There are a number of existing reporting criteria and guidelines published for use when
reporting EEs, such as the CHEERS [31], assessing the methodological quality of EEs [32],
conducting decision-analytic modelling [33] and stated preference studies [34]. These
existing guidelines, and the ones suggested in this study, all work on the premise that
standardisation of reporting is desirable. The belief that it is good to standardise reporting can
be viewed to be unequivocal. Caution is however necessary. The standardisation of reporting
should not serve to stagnate or halt future empirical research to improve the methods or
applied use of expert opinion or expert elicitation studies.
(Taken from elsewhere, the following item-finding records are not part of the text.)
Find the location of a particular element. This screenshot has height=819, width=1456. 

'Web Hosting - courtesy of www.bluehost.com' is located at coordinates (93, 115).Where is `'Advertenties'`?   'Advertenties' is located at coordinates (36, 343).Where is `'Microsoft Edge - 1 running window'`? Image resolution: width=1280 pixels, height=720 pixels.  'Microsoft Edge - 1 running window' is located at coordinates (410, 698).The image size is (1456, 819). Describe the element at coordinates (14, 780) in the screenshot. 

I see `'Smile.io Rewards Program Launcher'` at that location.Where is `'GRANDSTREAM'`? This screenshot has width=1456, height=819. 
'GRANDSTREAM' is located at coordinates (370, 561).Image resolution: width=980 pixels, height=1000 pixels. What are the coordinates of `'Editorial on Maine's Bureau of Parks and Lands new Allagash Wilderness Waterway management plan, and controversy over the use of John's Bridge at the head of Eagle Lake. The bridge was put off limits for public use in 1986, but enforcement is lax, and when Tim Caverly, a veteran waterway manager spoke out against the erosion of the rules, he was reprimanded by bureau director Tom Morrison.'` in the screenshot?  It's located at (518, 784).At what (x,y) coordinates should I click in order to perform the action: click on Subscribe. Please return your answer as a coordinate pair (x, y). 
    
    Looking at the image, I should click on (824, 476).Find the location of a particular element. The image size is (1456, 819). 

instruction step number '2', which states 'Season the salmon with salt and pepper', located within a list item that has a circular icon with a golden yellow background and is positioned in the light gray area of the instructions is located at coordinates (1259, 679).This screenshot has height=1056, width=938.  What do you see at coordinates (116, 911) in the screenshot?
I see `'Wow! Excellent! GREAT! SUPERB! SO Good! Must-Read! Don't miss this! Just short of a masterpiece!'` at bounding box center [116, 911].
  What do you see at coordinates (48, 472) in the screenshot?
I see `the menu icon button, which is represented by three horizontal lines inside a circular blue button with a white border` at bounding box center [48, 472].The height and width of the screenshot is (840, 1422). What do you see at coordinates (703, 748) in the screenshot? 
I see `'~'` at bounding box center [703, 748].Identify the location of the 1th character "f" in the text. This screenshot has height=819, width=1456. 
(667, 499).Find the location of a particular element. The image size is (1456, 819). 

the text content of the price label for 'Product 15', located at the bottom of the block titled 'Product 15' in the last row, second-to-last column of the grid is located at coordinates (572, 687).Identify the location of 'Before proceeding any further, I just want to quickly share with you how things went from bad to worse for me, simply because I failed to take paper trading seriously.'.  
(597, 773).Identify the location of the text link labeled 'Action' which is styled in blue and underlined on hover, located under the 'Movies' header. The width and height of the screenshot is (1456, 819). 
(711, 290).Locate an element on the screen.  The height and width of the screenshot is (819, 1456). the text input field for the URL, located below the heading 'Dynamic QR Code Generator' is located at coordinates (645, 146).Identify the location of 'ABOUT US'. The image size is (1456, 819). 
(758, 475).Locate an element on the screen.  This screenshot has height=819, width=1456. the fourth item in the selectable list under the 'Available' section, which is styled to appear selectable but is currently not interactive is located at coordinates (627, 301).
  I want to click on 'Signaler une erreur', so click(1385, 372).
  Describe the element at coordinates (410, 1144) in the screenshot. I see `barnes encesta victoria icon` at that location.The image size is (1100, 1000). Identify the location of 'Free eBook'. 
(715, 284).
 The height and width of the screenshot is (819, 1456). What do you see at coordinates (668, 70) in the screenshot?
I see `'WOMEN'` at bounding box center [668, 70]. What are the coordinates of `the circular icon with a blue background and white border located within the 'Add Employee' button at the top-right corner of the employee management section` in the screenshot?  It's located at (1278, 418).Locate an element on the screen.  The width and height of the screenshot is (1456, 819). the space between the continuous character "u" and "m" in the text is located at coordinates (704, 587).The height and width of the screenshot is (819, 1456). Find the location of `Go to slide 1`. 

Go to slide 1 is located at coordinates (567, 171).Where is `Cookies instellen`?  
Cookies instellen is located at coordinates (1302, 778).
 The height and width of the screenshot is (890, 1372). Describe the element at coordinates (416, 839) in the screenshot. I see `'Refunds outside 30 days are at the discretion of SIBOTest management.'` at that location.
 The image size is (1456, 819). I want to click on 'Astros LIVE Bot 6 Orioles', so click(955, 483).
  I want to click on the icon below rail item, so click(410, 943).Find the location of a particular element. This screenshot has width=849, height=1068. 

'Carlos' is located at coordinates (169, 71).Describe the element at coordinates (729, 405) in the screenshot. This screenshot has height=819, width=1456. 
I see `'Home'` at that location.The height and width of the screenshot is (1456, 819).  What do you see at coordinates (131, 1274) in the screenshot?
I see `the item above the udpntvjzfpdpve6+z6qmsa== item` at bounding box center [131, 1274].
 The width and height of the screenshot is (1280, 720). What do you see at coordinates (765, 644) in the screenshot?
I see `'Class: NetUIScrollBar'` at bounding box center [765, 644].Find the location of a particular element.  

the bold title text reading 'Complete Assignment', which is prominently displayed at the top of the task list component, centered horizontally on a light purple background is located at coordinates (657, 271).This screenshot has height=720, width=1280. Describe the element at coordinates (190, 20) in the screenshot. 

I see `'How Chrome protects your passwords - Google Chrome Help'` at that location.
This study had a number of limitations. It clearly assumed that Delphi studies have an
appropriate role to draw forth qualitative expressions (“expert opinion”) of expert judgement
on how to report an “expert opinion” study. The tautological nature of the assumption is
acknowledged by the authors. However, in the absence of other methods using a Delphi
survey was a practical solution to identify the extent of consensus on how to report a Delphi.
Another potential limitation is that it relied on collating the opinion of experts that had
published studies using quantitative approaches to elicit probability distributions for model-
based economic evaluations. It was not feasible to use the opinions of known experts who
had experience in the use of Delphi methods because they could not be identified due to the
12
Pharmacoeconomics: 24May2016
lack of consistent keywords used in published manuscripts reporting model-based economic
evaluations using the Delphi method and lack of reporting guidelines of such studies.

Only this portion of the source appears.